The University of Chicago

School of Social Service Administration Magazine

Sarah Aulie: Building Social Enterprise

Sarah Aulie

When Sarah Aulie traveled to India seven years ago, she learned about Kantha, a Bengali quilting tradition that involves stitching together discarded saris. “Women who aren’t rich can make this beautiful product that keeps their families warm at night,” she says.

Her resulting venture, Hand & Cloth, began in India but now partners with local organizations in Bangladesh. “We’ve had a lot of traction in the marketplace because Kantha has become really trendy,” she says. “It’s been organic sales growth.”

The business provides dignified work opportunities for women on the streets, Aulie says. “We saw that a lot of the women in Calcutta’s red-light district are from Bangladesh. It’s a preventative measure against trafficking. If women can have a job in the first place that’s dignified, they’re less likely to be trafficked.”

Aulie’s inspiration came from meeting a girl who spoke a little English while volunteering at a safe home. “She was so bright, and she helped me to understand that she didn’t have a lot of options ahead of her,” Aulie says. “Her mother worked in the red-light district.”

Although Aulie had built a successful social enterprise in Hand & Cloth, she wanted to return to the U.S. for a master’s degree, partly out of a desire to better understand trauma—since so many of her micro-entrepreneurs appear to have posttraumatic stress disorder—and partly because “I kept getting advice that if you want to work internationally, get a master’s,” she says.
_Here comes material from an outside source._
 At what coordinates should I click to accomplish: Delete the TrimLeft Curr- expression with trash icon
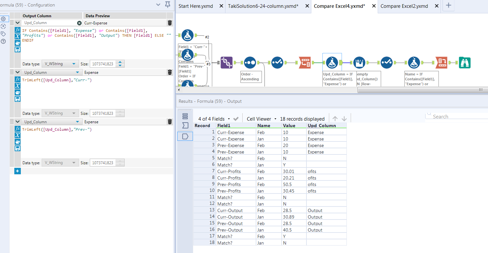(169, 72)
While Hand & Cloth does its work in Bangladesh, the organization is now based in Chicago, where Aulie also works with Catholic Charities developing Loom, a social enterprise of Catholic Charities Refugee Resettlement Program, which provides refugee women with similar opportunities here in the United States. “I felt like it was God’s timing,” Aulie says. “I wanted to be doing something here locally.”

Loom’s tagline, “Woven Together,” encapsulates both the nature of the work and the nature of the bonding among the women who have worked for the venture since it launched in November 2013. “They’re very talented,” Aulie says. “It’s neat to see them being able to showcase these techniques they have, and that there is a market here that appreciates that.”